Expression of recombinant Pichia pastoris X33 phytase for dephosphorylation of rice bran fermented liquid

Abstract

The Aspergillus ficuum phytase gene phyA was overexpressed in Pichia pastoris X33 after replacing Buffered glycerol-complex medium (BMGY medium) using 1% (v/v) glycerol with fresh Buffered methanol-complex medium (BMMY medium) using 1% (v/v) methanol (on daily basis) as carbon sources. The phytase activity increased evidently with the induction time, and reached 200 U mL(-1) after 9 days of induction. We examined the possibility of employing thus obtained phytase to recover phosphorus from the fermented liquid of rice bran.
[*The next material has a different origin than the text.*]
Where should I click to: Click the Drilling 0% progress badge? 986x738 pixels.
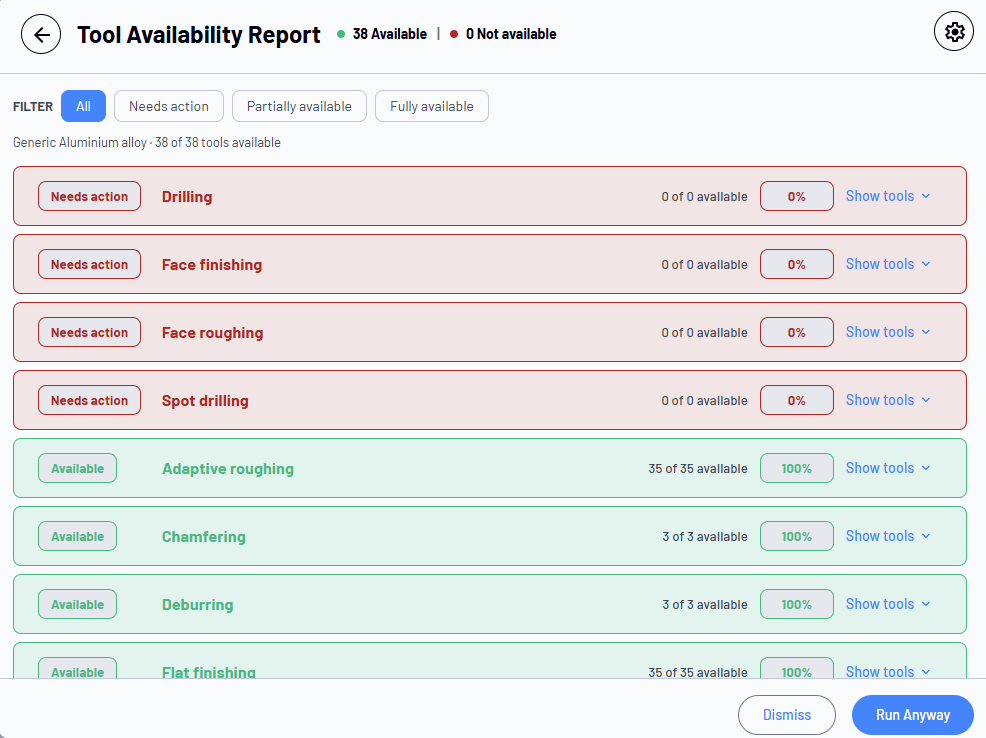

When the 0.1 M sodium acetate buffer was replaced with de-ionised water (pH 5.5 +/- 0.1) as an enzyme reaction solution, there was an increase in the phosphorus recovery with respect to time and reached 1.31% after 24 h incubation contributing to 81% release of inorganic P from the rice bran phytate. Studies on hydrolysis of rice bran phytate by the addition of different concentrations of phytase ranging from 0-200 U mL(-1) produced through the recombinant yeast shows no significant effect in the rate of phytate hydrolysis at enzyme activities of 200, 100, 50 U mL(-1). However, rate of hydrolysis varied significantly at 20, 5, 0 U mL(-1) enzyme concentrations.